__WORK ORDER__. An exact copy of all the entries is what is needed here.

__INPUT MATERIAL__.

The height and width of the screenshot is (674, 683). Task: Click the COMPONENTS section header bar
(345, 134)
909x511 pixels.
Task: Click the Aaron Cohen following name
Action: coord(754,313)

__SOLUTION TO THIS TASK__.
The height and width of the screenshot is (674, 683). Task: Click the COMPONENTS section header bar
(345, 134)
909x511 pixels.
Task: Click the Aaron Cohen following name
Action: coord(754,313)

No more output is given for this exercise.